┌──
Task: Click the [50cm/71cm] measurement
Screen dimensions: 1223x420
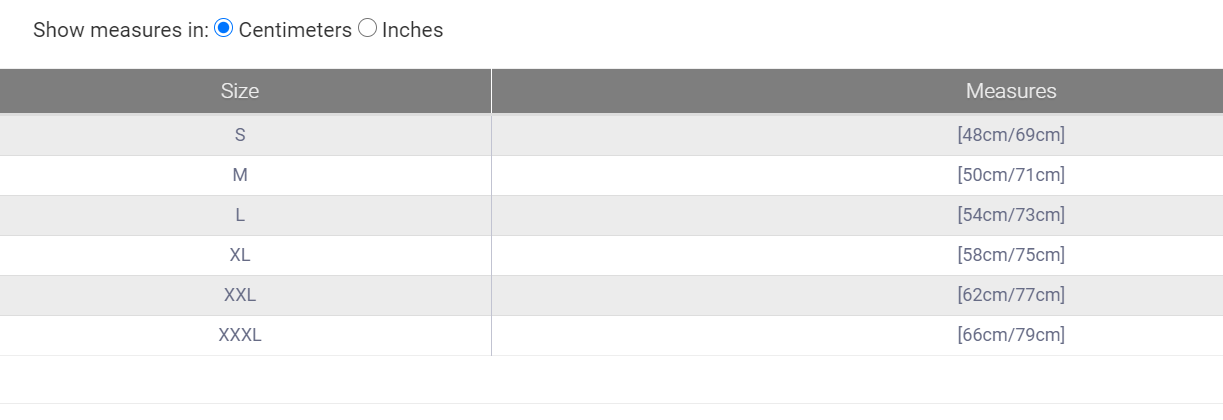Action: coord(1011,175)
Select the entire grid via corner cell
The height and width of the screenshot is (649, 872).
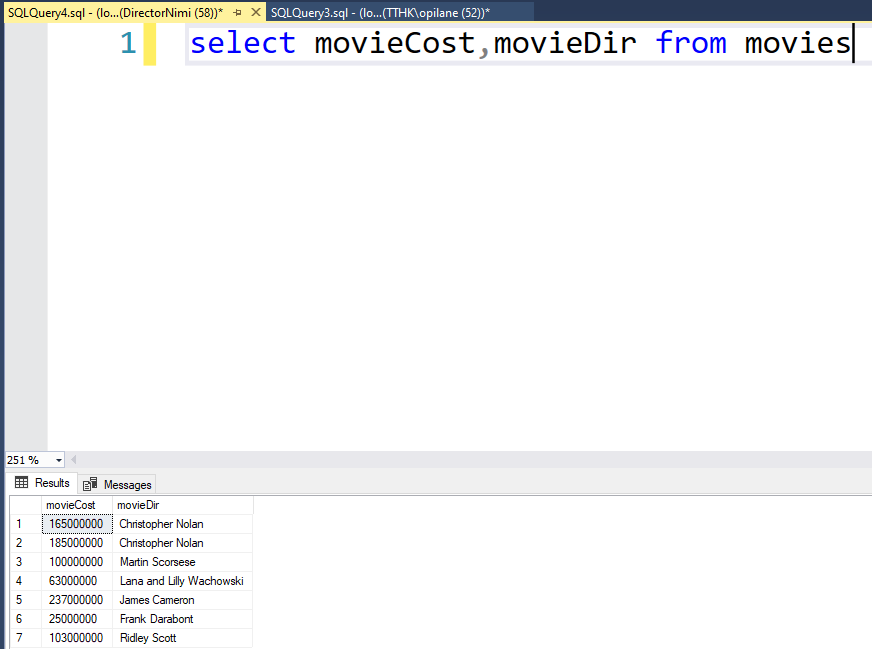[x=25, y=505]
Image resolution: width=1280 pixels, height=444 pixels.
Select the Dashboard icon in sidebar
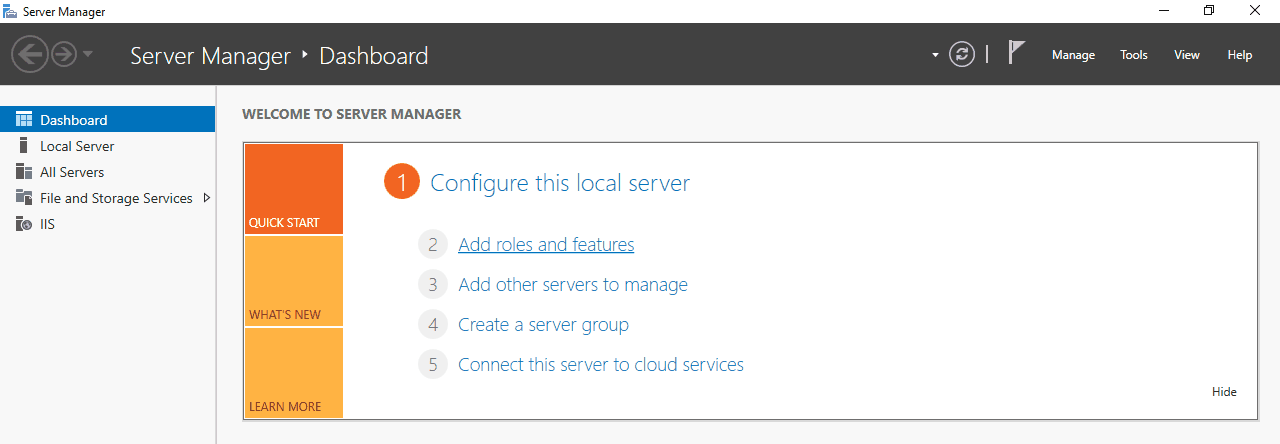24,120
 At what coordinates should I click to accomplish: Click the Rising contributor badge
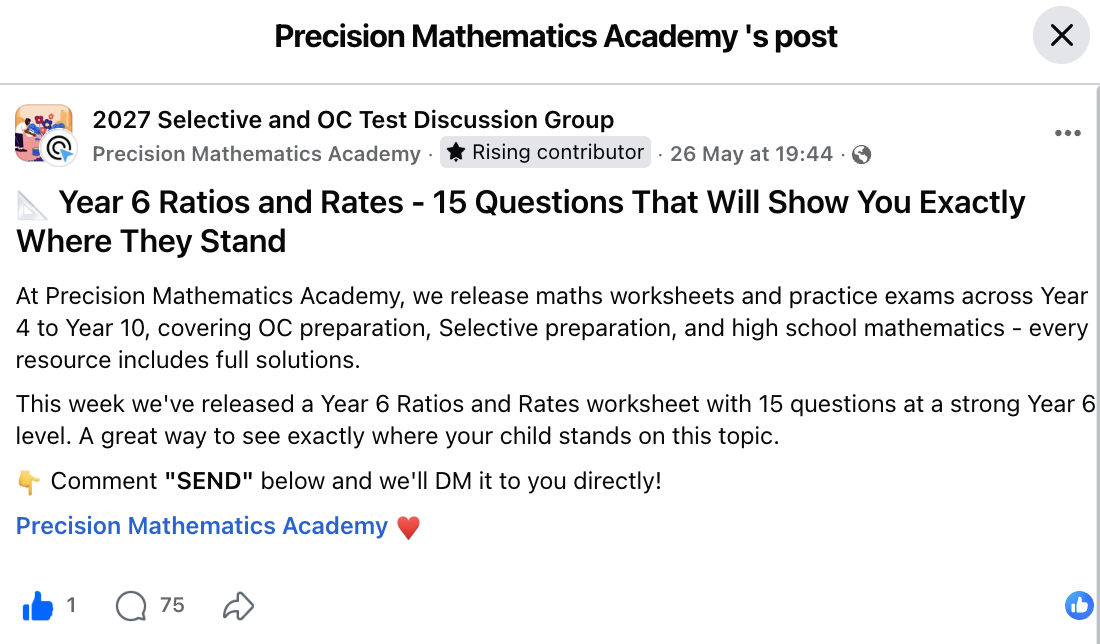(545, 152)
└──
Task prompt: Keep every word of the records and none of the pictures when you print them again.

Solution to the exercise:
Task: Click the [50cm/71cm] measurement
Screen dimensions: 1223x420
Action: coord(1011,175)
Select the entire grid via corner cell
The height and width of the screenshot is (649, 872).
[x=25, y=505]
Image resolution: width=1280 pixels, height=444 pixels.
Select the Dashboard icon in sidebar
24,120
 At what coordinates should I click to accomplish: Click the Rising contributor badge
(545, 152)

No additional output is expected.